··· Excerpt to read
Daoism and Confucianism, often considered to be the antithesis of each other, have more in common than might at first meet the eye. Both are philosophies about how people and the world thrive by living according to a Dào. Confucianism stresses the need for rites and social convention to oil the wheels of society. Daoism sees human society as merely a part of the universe that operates according to the Dào. Both have a belief that when people keep to their true roles, society will function in orderly fashion. The Confucianists believe that a benevolent ruler can ensure social order without force, like the wind effortlessly swaying the grass. The philosophical Daoists believed that living a simple life in accord with nature is the way to prevent social disharmony. Both see life as an almost magical balance of forces.

Both philosophies have little interest in supernatural beings. However, Confucianism includes ancestor worship and religious Daoism has a pantheon of gods. Insofar as ancestors can be considered akin to gods, Confucianism and Daoism are both polytheistic. The notion, shared by all the Abrahamic religions, of a creator God who represents good as distinct from evil and who demands submission is quite alien to the Chinese mind. In China’s rich mythology, we find the supreme deity, 上帝 Shāng Dì, but beliefs about this god never coalesced into a fully-fledged monotheistic religion. As we said before, Shāng Dì, or Heaven, was believed to work through lesser gods and to be too distant to be worshiped directly by ordinary mortals.

Furthermore, Daoism and Confucianism were complementary. While Confucianism provided an authoritarian framework of social cohesion, philosophical Daoism provided additional means of personal growth and liberation, and religious Daoism provided food for the imagination in vistas of a world beyond the senses. Thus, each met different needs.
······
··· Recorded information
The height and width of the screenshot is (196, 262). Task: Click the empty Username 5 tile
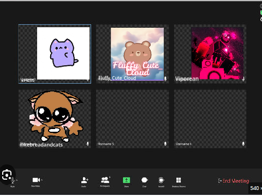(x=133, y=119)
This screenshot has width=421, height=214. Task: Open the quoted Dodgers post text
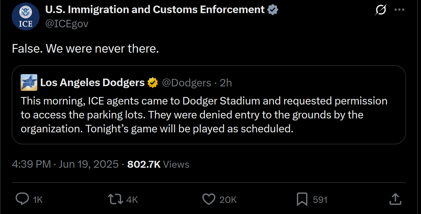[x=204, y=115]
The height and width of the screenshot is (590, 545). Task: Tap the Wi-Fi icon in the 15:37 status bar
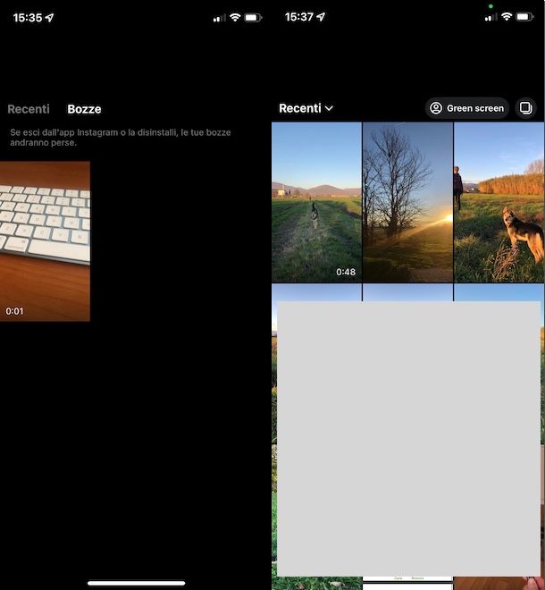tap(507, 17)
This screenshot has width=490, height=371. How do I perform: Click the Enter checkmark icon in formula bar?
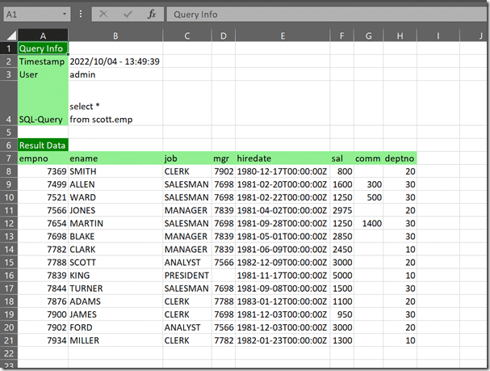tap(127, 15)
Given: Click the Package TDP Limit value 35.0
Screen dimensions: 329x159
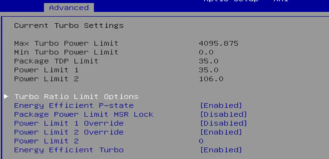Looking at the screenshot, I should 208,61.
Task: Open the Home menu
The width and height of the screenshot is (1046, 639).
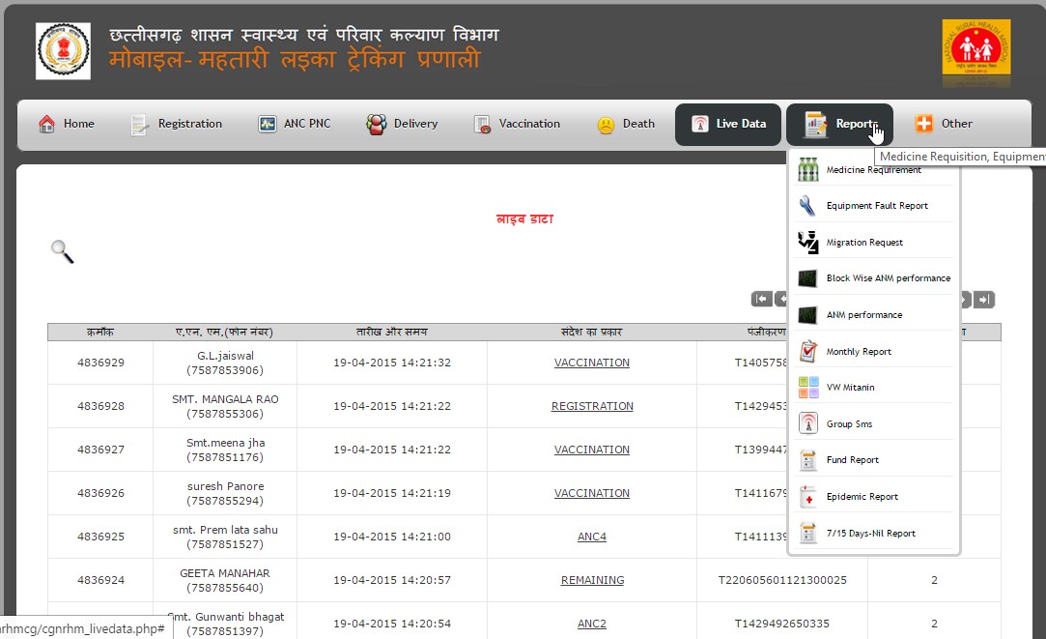Action: [67, 124]
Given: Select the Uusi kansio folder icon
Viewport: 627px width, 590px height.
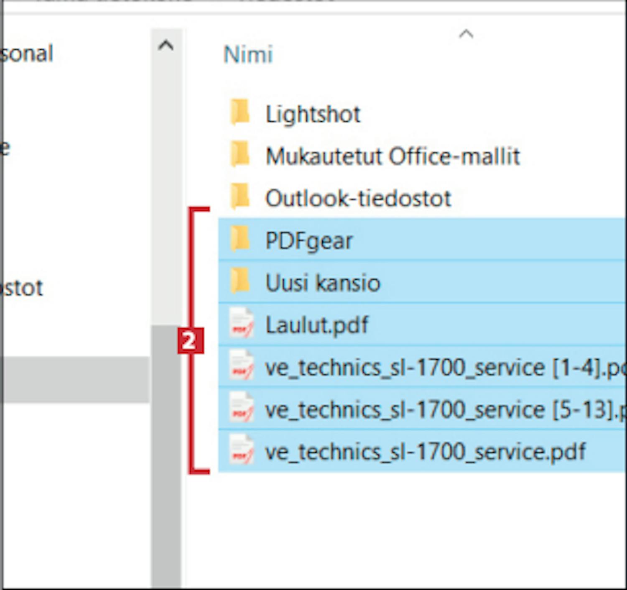Looking at the screenshot, I should point(240,282).
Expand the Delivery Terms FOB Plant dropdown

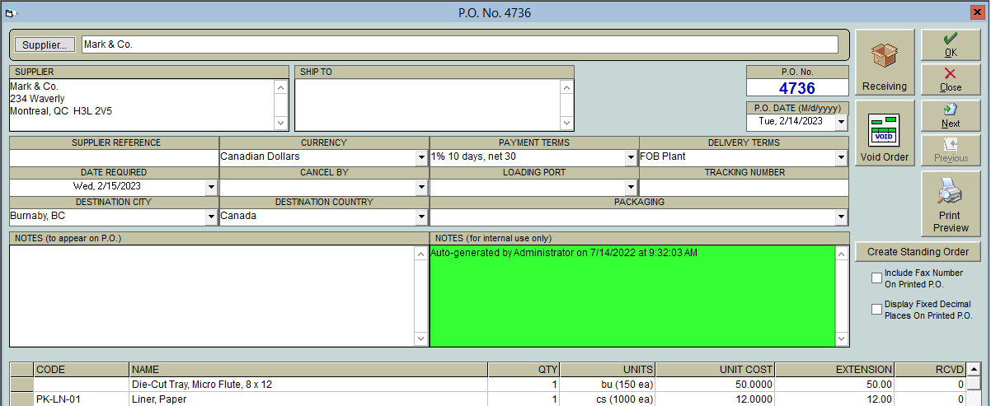coord(841,156)
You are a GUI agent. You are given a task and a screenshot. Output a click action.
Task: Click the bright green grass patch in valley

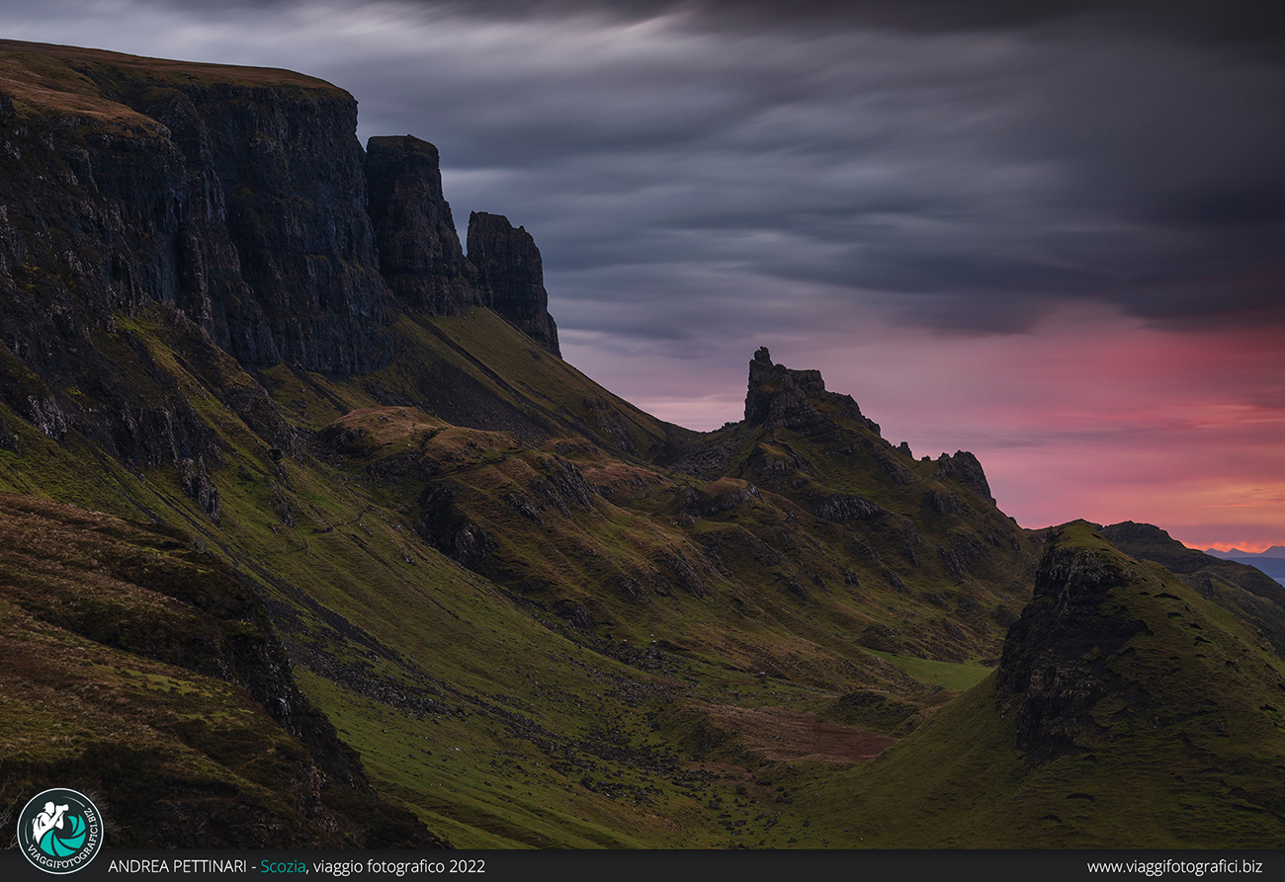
······
• [Tasks and exercises]
(1) Answer from the passage on Daoism and Confucianism:
(a) What image does the passage use for a benevolent ruler keeping social order without force?
(b) What name does the passage give for the supreme deity in China's mythology?
(c) What did religious Daoism provide, according to the passage?
(2) Print word for word the part of the passage on Daoism and Confucianism from "Furthermore, Daoism and" to "met different needs.".
(3) Pick up the passage on Daoism and Confucianism after its final sentence and keep writing it.

• [Answers by item]
(1)
(a) The wind effortlessly swaying the grass.
(b) 上帝 Shāng Dì.
(c) Food for the imagination in vistas of a world beyond the senses.

(2)
Furthermore, Daoism and Confucianism were complementary. While Confucianism provided an authoritarian framework of social cohesion, philosophical Daoism provided additional means of personal growth and liberation, and religious Daoism provided food for the imagination in vistas of a world beyond the senses. Thus, each met different needs.

(3)
Chinese people do not normally choose to identify themselves as Confucians and Daoists. Confucian values are generally shared by the Hàn population (ethnic minorities account for only 10% of the population), whatever religion they hold. People who believe in religious Daoism do not see their religion as defining their identity in the way that members of Abrahamic religions often do. Religion in China has less of the tribalism that characterizes religions in other parts of the world. This may be attributed to the secular influence of Confucianism, to the principle of non-meddling in philosophical Daoism, and to the polytheism of Chinese folk religious that were absorbed into religious Daoism.

One thing Daoists and Confucianists agree on is that a good lifestyle is a major key to good health.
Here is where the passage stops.